NTSB CAROL · Event
Event ANC05LA117
Registry · N8XJ
FAA Aircraft Registry record.
Make / Model
AVIAT AIRCRAFT INC A-1
Year of manufacture
1997 · 8 years old at event
Engine
LYCOMING 0-360-A1D (180 hp)
Seats / Engines
2 seats · 1 engine
Last airworthiness date
19971209
ADS-B equipped
Yes — Mode-S AADF41
Registrant of record
LEFORE NIKOLAS
Source: FAA Aircraft Registry (releasable master file).
Aircraft involved
Probable cause & findings
The flight instructor's inadequate supervision of the dual student, and his failure to maintain control of the airplane. A factor associated with the accident was the dual student's excessive application of the brakes.
Factual narrative
On August 5, 2005, about 1300 Alaska daylight time, a tailwheel equipped Aviat Husky A-1 airplane, N8XJ, sustained substantial damage when it nosed over during the landing roll at the Goose Bay Airport, about 8 miles north of Anchorage, Alaska. The airplane was being operated by the certificated flight instructor as a visual flight rules (VFR) instructional flight under Title14, CFR Part 91 when the accident occurred. The instructor and dual student were not injured.
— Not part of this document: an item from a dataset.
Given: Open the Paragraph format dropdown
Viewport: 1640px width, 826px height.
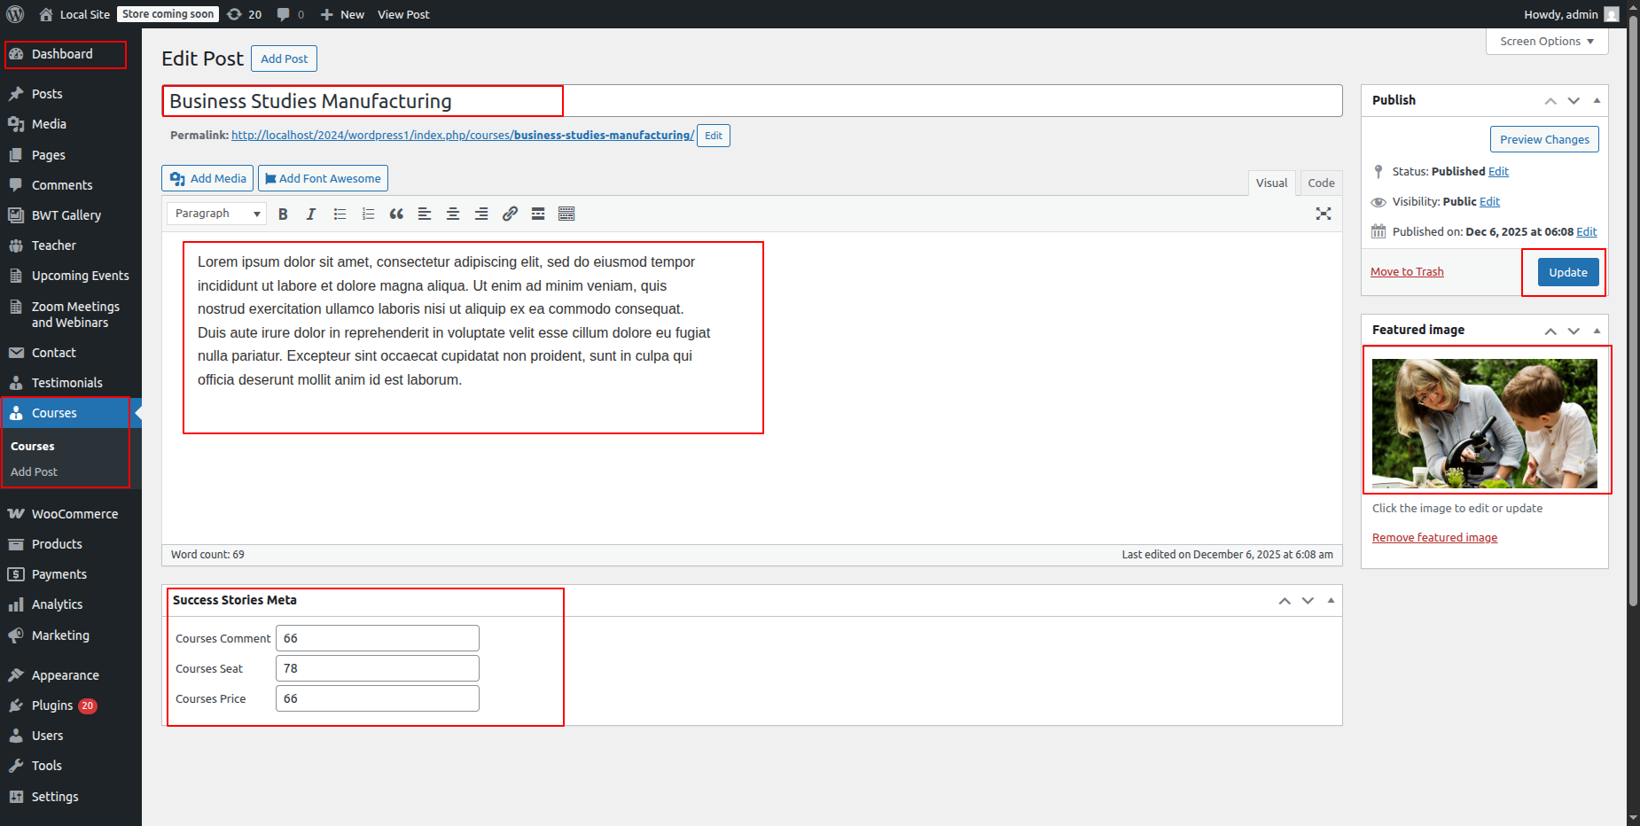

Visual meteorological conditions prevailed, and no flight plan was filed. The flight departed Lake Hood Strip, Anchorage, about 1145. During a telephone conversation with the National Transportation Safety Board (NTSB) investigator-in-charge (IIC) on August 5, the owner of the airplane said the instructor was giving tailwheel instruction, and practicing wheel landings when the dual student applied the brakes too heavily, and the airplane nosed over. The owner said the instructor reported damage to the wing leading edges, rudder and lift struts. The owner said there were no known mechanical anomalies with the airplane prior to the accident. The NTSB Form 6120.1 sent to the flight instructor was returned unclaimed. The owner of the accident airplane reported that the certificated flight instructor was conducting a Title 14, CFR Part 91 instructional flight giving tailwheel instruction and practicing wheel landings, when the dual student applied the brakes too heavily, and the airplane nosed over. The owner said the instructor reported damage to the wing leading edges, rudder and lift struts. The owner indicated there were no known mechanical anomalies with the airplane prior to the accident. Source: NTSB Aviation Accident Database (Pre-2008 Archive) Retrieved: 2026-02-12
Verbatim from NTSB's published report. Source file
NTSB_2005_ANC05LA117.txt.
Findings + structured fields enriched from FAA avall.mdb.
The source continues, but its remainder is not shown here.